Je reviens de Munich où se tenait la conférence DLD, une sorte de TED à l'européenne, avec un bon mélange de technologie, de problèmes concernant le style de vie et la santé et, bien entendu, de business pur et dur. L'occasion de vous faire part des présentations et idées qui m'ont intéressées.

Digital Life Design

De la même façon que TED veut dire Technology, Entertainment Design – soit technologie, loisirs, design – DLD signifie Digital, Life ou vie, Design. Elle est co-dirigée par Hubert Burda, un magnat de la presse allemande et par Yossi Vardi l'investisseur israélien. C'est la première fois que j'y étais invité et j'ai bien aimé le fait qu'il y a moins de monde que dans d'autres conférences du même genre: autour de mille. Ça donne une atmosphère plus intime qui permet de mieux réfléchir et s'émerveiller.


L'attention au style de vie est un bon choix car il nous concerne tous. J'ai apprécié une présentation du Professeur californien Ornish pour qui une modification du style de vie comprenant exercices légers, régime plutôt végétarien, méditation ou yoga contre le stress et beaucoup d'amour permet de réduire le diabète, le cancer de la prostate et la tension artérielle. Ça peut faire sourire mais il fournit plein d'études plutôt convaincantes.

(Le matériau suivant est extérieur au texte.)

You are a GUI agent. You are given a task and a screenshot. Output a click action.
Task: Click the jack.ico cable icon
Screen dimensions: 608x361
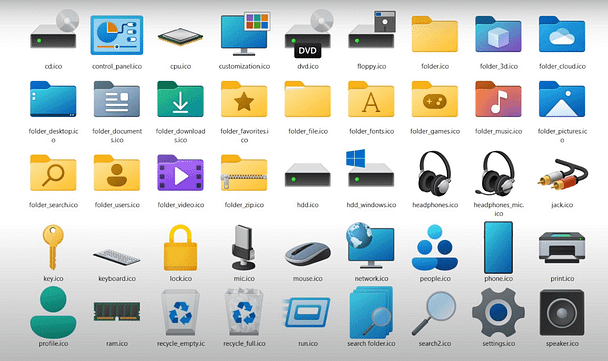[563, 174]
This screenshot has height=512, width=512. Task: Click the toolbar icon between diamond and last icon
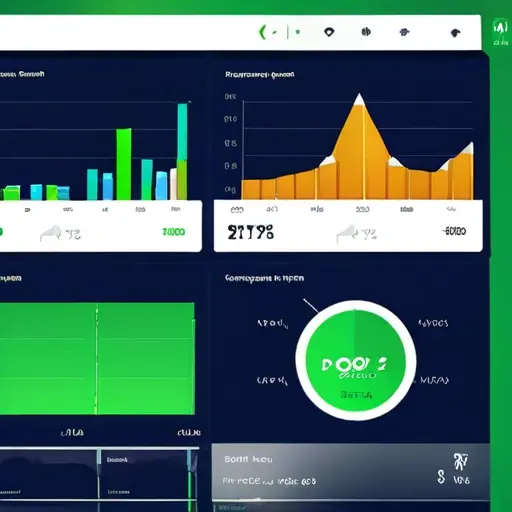pyautogui.click(x=404, y=32)
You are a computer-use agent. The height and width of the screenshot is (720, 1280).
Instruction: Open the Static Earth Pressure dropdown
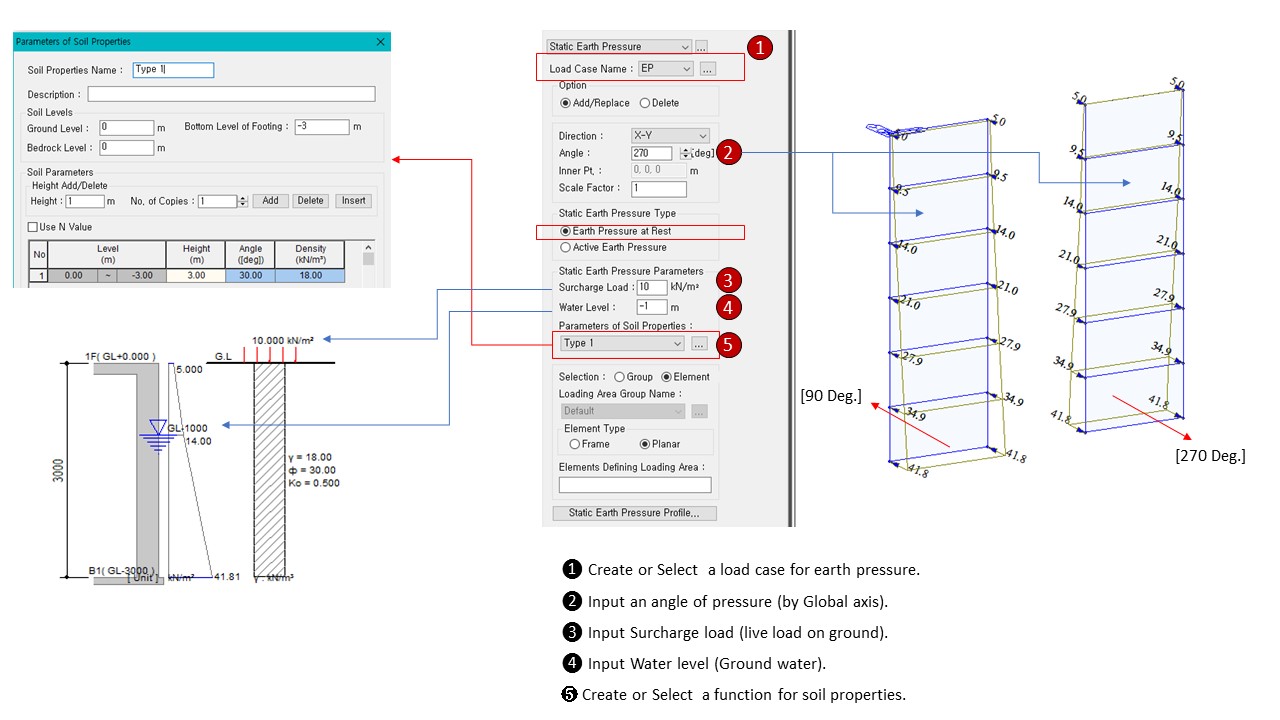coord(684,47)
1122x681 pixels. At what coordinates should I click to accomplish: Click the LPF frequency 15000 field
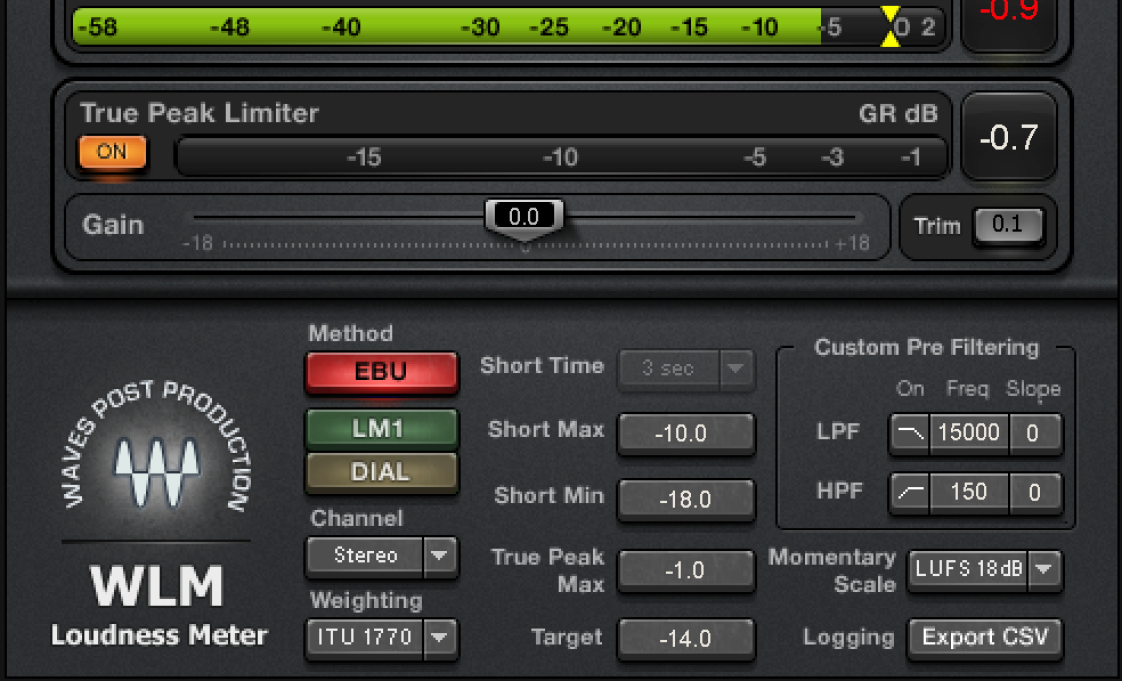[x=969, y=433]
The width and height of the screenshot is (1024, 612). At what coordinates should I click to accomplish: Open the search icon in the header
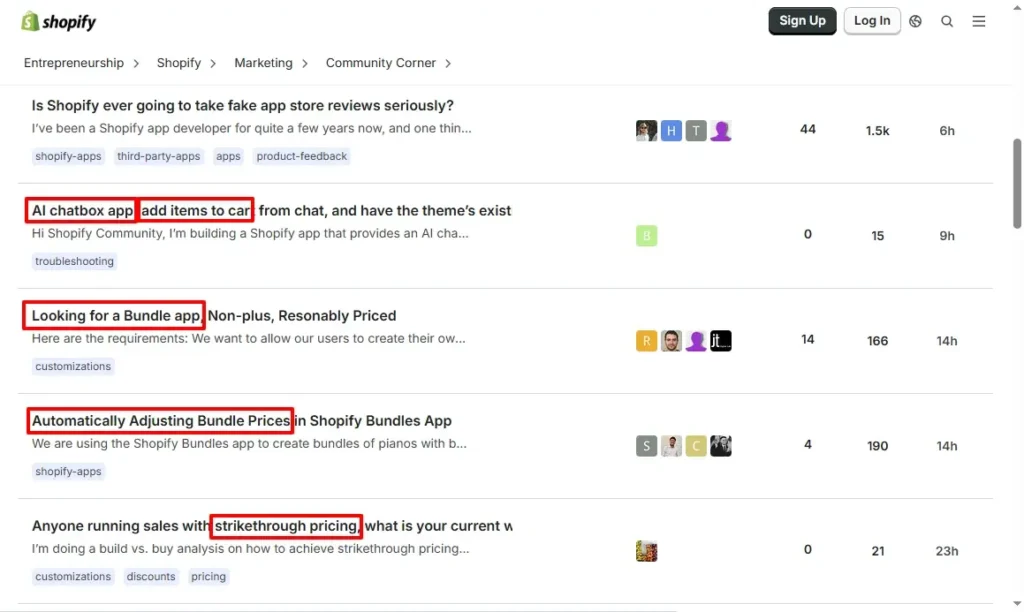click(x=947, y=21)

Un des moments qui m'ont le plus surpris c'est quand Esteher Dyson une des gourous digitales les plus sérieuses a sorti de son oreille, sur scène, une oreillette qui projette une lumière bleue dans ses tympans. Une technologie finlandaise qui permet, selon elle, de combattre le décalage horaire. L'entreprise s'appelle Valkee et affirme qu'en dirigeant une lumière brillante sur certaines zones sensibles du cerveau on obtient un effet comparable à celui du soleil. Il paraît que ça met de meilleure humeur l'hiver. Autant dire qu'ils ont un bel avenir et pas seulement dans les pays nordiques quand on voit le gris et le froid qu'il fait à Paris en ce moment.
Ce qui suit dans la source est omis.